The various studies included in this review are heterogeneous in terms of their study design and the characteristics of the included patients. Evidence from multiple studies, including a systematic review and meta-analysis, has shown that vitamin D deficiency in SLE is associated with a higher disease activity. This could be due to the immunological effect exerted by vitamin D, via the vitamin D receptor, to suppress auto-immunity. Moreover, vitamin D deficiency could be the result of active disease, particularly in lupus nephritis. In this case, renal impairment results in decreased hydroxylation of vitamin D leading to decreased production of 1,25-hydroxyvitamin D, which is the active form. Fatigue in SLE is multi-factorial and it is associated with co-morbid conditions (e.g. sleep disorder, depression, fibromyalgia) and behavioural factors such as decreased physical activity. There is conflicting evidence with regards to the relationships between fatigue and disease activity, and fatigue and vitamin D level. No studies looking into the relationship between IFN signature gene expression and fatigue could be identified.

Further well-designed studies looking into these factors in SLE are required; particularly using the recommended fatigue severity scale to measure fatigue, as well as ensuring adequate vitamin D supplementation in prospective therapeutic studies. In particular the effect of treating vitamin D deficiency, on the level of fatigue and disease activity, need to be addressed. If these are found to improve, then screening for vitamin D deficiency should be recommended in all SLE patients. Moreover, the relationship between disease activity and fatigue needs to be studied. This could provide a guide as to whether tighter control of disease activity in clinical practice, may be reflected in an improved level of fatigue.

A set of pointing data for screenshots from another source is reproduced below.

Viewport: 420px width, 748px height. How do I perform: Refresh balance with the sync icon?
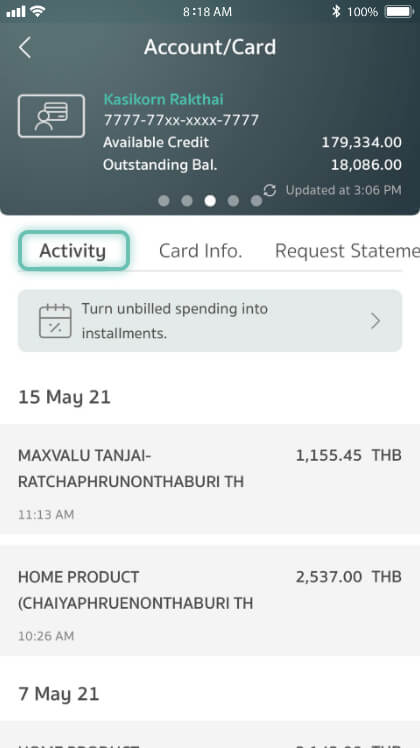tap(270, 190)
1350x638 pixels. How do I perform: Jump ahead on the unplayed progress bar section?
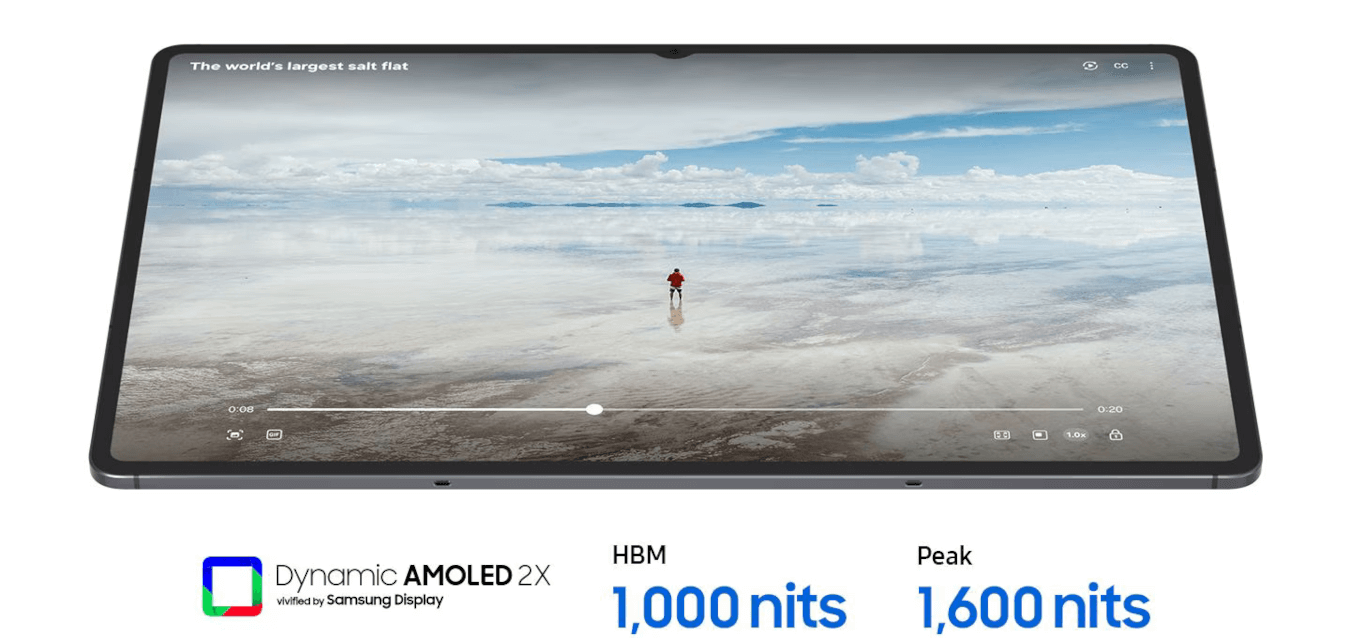click(840, 409)
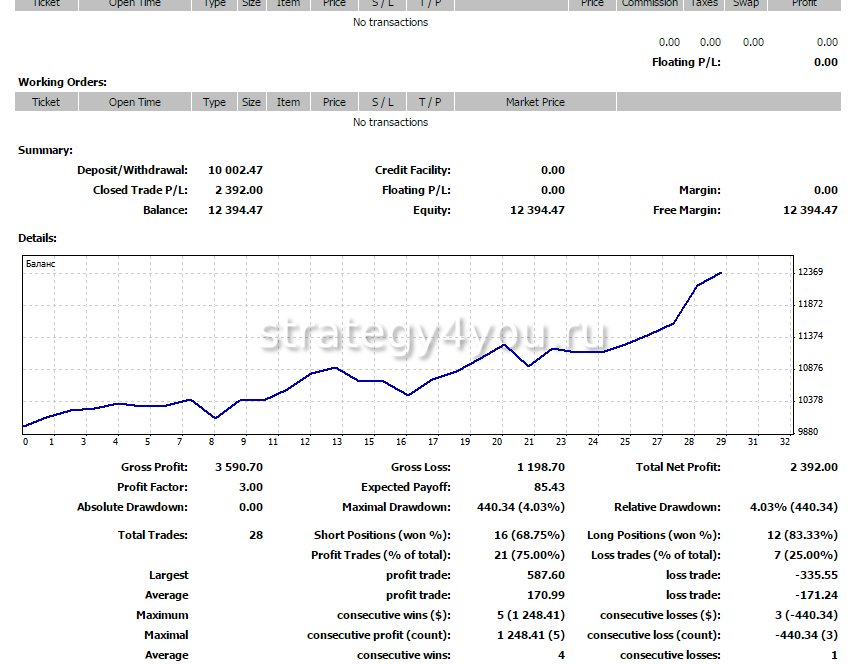
Task: Click the Free Margin value
Action: (810, 210)
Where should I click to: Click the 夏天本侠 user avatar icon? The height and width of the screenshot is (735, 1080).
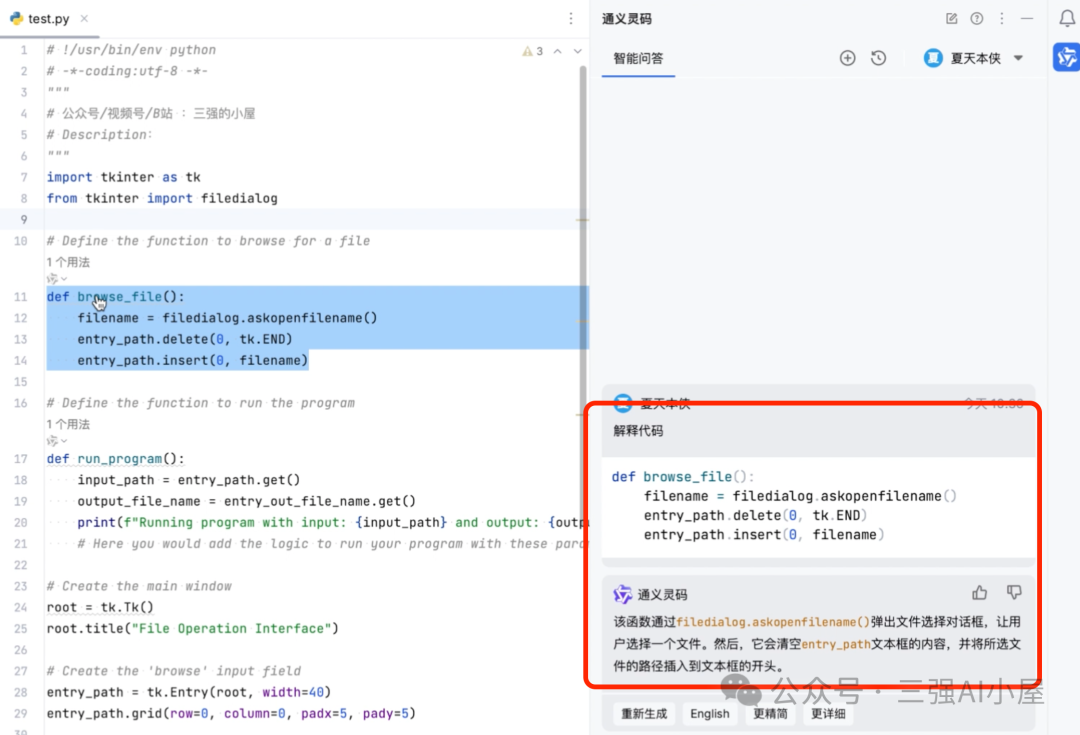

The unique overexpression of the IFN signature in SLE is related to the underlying disease activity. Further studies are required to elucidate whether treatment of vitamin D deficiency in SLE suppresses the IFN signature gene expression, possibly by the role of the vitamin D receptor present in plasmacytoid dendritic cells. This could provide an explanation with regards to the underlying mechanism by which vitamin D supplementation reduces disease activity in SLE. Another issue that needs to be addressed in future research, is the relationship between the IFN signature gene expression and fatigue; and whether the IFN pathway may provide novel targets in the management of fatigue in SLE.

CONFLICT OF INTEREST

The authors declare no conflict of interest.